Il fut impossible de retrouver la précieuse boîte, montrée dans la soirée aux habitués du mercredi.

Eugène communiqua à la police les noms des invités qui étaient présents, lorsqu’il avait apporté le café. Les uns et les autres furent interrogés discrètement. Tous se souvenaient d’avoir vu les camées ; tous s’accordèrent à déclarer que Raymond Airvault était demeuré le dernier en tête-à-tête avec M. de Terroy.

Il fut facile de savoir qu’une facture présentée au domicile de l’architecte, l’avant-veille, était demeurée impayée, et que le 13 juin, à neuf heures environ, Airvault se présentait au magasin de Montmartre pour acquitter la note et les frais.

Dès cette première et rapide enquête, les soupçons devaient donc se porter sur le malheureux. Le mandat d’amener envoyé chez lui, tandis qu’il pérégrinait à travers la Bretagne, ne put le toucher. Les absents ont généralement tort. La police « informa » dans le quartier. On fit sortir tout le venin des jalousies inconscientes et stupides, le fiel du mercanti dédaigné pour le voisin, les ragots des commères harpies, prêtes à déchirer jeunesse, beauté, amour, et à mal interpréter ce qui dépasse leurs cervelles obtuses, — bref, les diffamations, les calomnies que la justice officielle accepte comme « informations » et qui constituent l’opinion publique, tombèrent avec ensemble sur le ménage Airvault.

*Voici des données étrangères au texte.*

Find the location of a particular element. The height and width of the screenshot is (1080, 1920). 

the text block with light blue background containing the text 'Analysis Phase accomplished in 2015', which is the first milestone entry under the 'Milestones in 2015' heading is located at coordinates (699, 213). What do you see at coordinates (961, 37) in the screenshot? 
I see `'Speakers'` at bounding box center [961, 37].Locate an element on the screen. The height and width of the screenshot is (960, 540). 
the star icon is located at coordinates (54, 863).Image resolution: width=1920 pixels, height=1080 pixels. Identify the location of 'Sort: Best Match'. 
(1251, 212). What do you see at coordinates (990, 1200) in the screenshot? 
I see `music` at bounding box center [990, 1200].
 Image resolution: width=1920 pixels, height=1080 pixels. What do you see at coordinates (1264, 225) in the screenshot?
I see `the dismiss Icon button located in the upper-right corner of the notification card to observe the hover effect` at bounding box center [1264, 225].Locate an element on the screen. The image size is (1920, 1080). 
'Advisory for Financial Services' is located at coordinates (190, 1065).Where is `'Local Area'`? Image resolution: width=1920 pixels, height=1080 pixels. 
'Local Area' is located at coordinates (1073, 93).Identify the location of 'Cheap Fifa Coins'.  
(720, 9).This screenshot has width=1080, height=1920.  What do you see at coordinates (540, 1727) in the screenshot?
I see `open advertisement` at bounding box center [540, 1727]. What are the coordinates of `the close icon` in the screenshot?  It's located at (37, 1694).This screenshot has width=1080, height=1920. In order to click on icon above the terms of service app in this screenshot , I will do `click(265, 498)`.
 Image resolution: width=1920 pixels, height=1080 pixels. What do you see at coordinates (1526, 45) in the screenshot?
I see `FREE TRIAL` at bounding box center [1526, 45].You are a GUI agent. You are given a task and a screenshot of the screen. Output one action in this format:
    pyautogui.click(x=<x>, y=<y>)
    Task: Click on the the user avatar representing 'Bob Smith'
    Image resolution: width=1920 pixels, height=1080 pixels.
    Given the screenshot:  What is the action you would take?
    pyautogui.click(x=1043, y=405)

Mme Airvault, malade, vit avec stupeur la police entrer chez elle, et l’interroger sur les faits et gestes de son mari — qu’elle ignorait en partie. Une perquisition des meubles amena la découverte du camée.

Plus de doute ! L’architecte avait profité de la mort subite de son protecteur pour faire main basse sur le coffret, et soustraire peut-être de l’argent. Le juge, débonnaire, mais pessimiste, avait acquis trop d’expérience pour admettre que rien fût impossible.

A son retour, Raymond eut la pénible surprise de se trouver sous le coup d’un mandat d’arrêt. Abasourdi, effaré par ces complications imprévues, surmené de travail et d’inquiétudes de toutes sortes, Airvault, à sa première comparution devant le juge d’instruction, ne sut se défendre qu’en criant son indignation et sa douleur.

Quoi ! on pouvait l’accuser d’une action aussi basse ! Quoi ! en voyant tomber inanimé le protecteur qu’il vénérait, au lieu d’appeler au secours, il n’eût pensé qu’à s’emparer d’une boîte de bijoux ? Pour qui le prenait-on ? C’était idiot autant qu’infâme !

Ces dénégations désordonnées n’eurent point de prise sur le magistrat blasé. Un coffret précieux avait disparu lors du décès de M. de Terroy. Il avait bien fallu que quelqu’un l’emportât. Le domestique était hors de cause… D’ailleurs l’architecte Airvault se trouvait en possession d’un fragment du collier volé.

Alors Raymond, essayant de se ressaisir, secondé par Me Bénary, chercha frénétiquement le moyen d’établir son innocence par une complète franchise. Il avoua la dette de jeu, ignorée jusque-là du juge, indiqua la caverne où il s’était laissé dépouiller, raconta ensuite dans les plus petits détails son dernier entretien avec M. de Terroy, donna le chiffre des avances faites par celui-ci, et dit pour quelle cause le camée lui avait été confié.